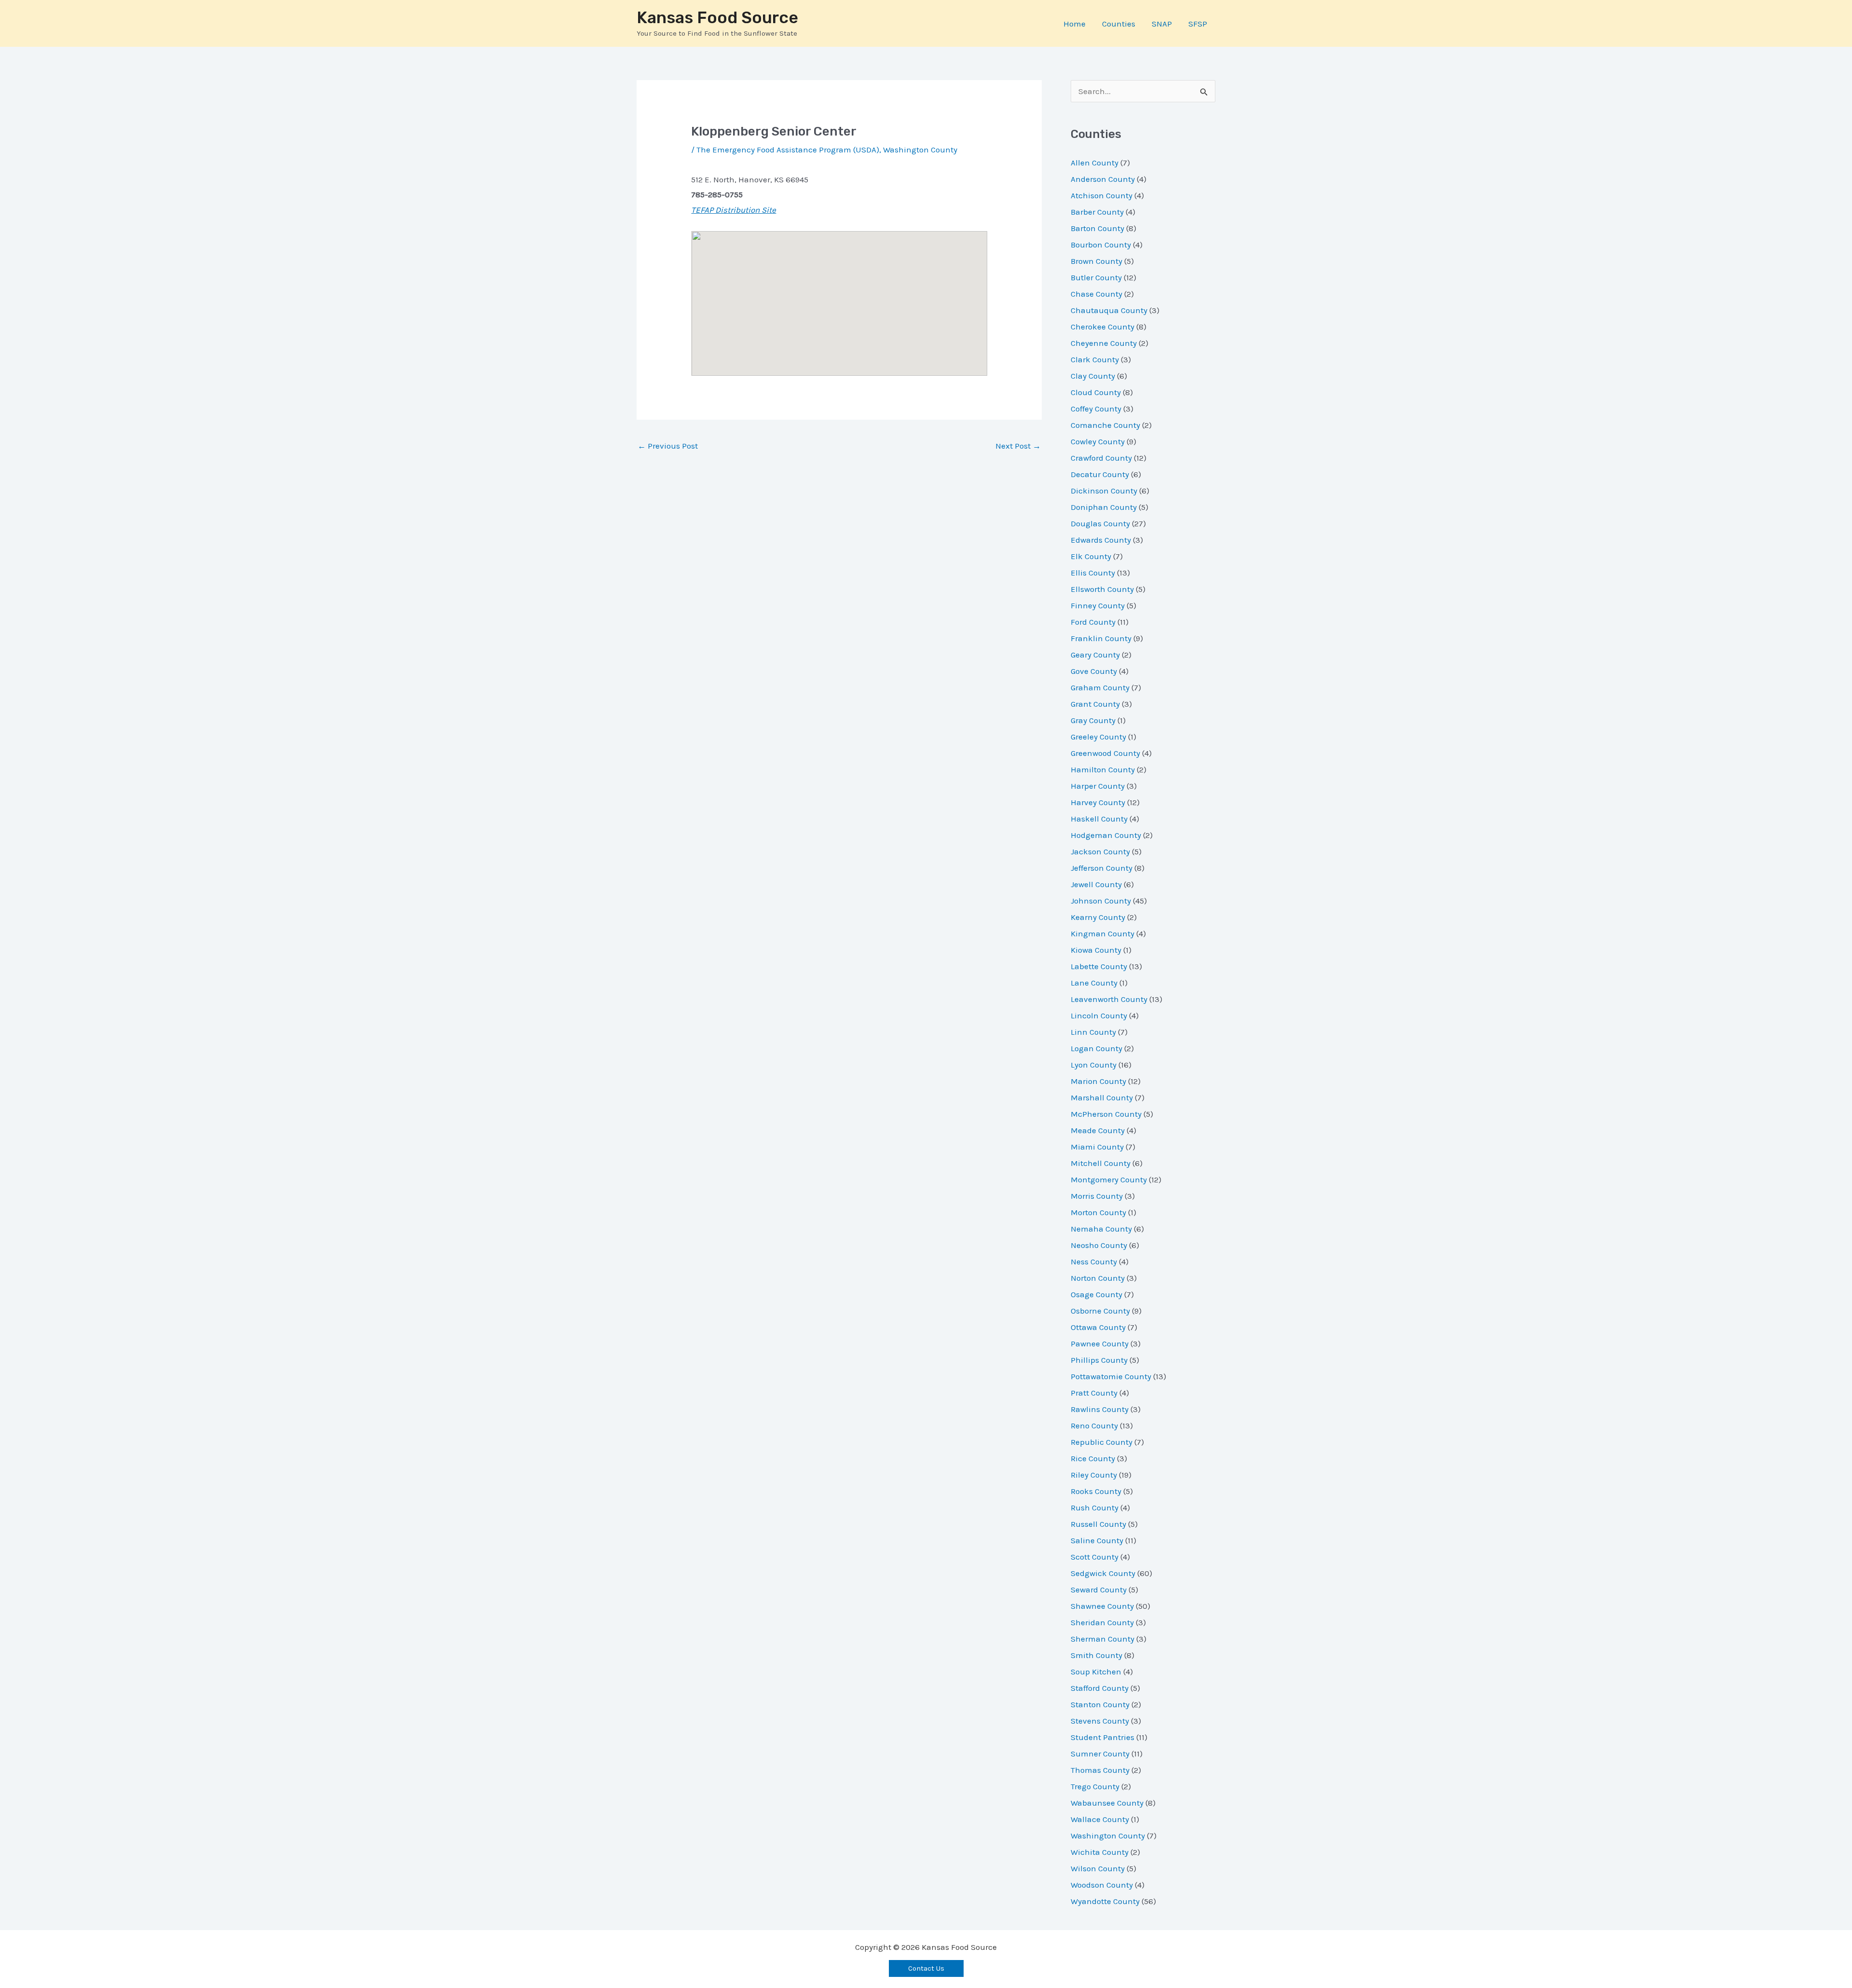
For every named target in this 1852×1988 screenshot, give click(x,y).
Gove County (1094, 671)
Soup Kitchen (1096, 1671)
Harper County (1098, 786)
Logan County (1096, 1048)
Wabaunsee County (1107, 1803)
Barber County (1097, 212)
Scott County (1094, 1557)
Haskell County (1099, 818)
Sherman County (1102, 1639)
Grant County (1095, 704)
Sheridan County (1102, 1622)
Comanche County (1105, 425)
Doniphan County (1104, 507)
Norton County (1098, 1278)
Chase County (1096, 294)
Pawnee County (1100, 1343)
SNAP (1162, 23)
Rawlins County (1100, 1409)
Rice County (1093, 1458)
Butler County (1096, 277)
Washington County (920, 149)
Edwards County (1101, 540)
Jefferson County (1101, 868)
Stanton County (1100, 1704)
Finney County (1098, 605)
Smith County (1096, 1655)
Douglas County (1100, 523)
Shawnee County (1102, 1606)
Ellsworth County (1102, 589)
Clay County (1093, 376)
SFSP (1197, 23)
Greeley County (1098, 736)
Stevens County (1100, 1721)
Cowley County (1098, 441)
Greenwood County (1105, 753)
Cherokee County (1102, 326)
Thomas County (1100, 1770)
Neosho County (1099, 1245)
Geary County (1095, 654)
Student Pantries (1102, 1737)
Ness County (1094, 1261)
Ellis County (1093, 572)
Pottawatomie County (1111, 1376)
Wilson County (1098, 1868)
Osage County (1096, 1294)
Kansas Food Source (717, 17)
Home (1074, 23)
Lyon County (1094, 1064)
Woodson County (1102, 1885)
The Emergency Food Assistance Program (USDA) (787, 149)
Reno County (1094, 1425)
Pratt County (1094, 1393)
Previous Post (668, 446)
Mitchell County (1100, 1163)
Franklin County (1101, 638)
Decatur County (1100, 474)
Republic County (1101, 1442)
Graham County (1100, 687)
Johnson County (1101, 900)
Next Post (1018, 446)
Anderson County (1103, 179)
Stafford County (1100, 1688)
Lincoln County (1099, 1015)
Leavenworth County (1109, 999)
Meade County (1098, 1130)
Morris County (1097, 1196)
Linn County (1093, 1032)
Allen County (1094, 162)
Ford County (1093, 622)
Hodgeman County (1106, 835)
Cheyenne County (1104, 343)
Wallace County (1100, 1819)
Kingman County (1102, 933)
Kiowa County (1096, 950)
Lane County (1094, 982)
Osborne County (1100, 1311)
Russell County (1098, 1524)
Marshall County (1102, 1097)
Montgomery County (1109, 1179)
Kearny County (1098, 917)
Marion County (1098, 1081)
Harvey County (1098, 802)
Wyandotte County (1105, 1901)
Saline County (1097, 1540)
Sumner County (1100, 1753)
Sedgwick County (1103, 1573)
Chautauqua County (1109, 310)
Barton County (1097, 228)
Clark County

—————

How to complete this task. An exact copy of the lines from the one holding "Sedgwick County (1103, 1573)" through the end of the data is the whole answer.

Expected answer.
Sedgwick County (1103, 1573)
Chautauqua County (1109, 310)
Barton County (1097, 228)
Clark County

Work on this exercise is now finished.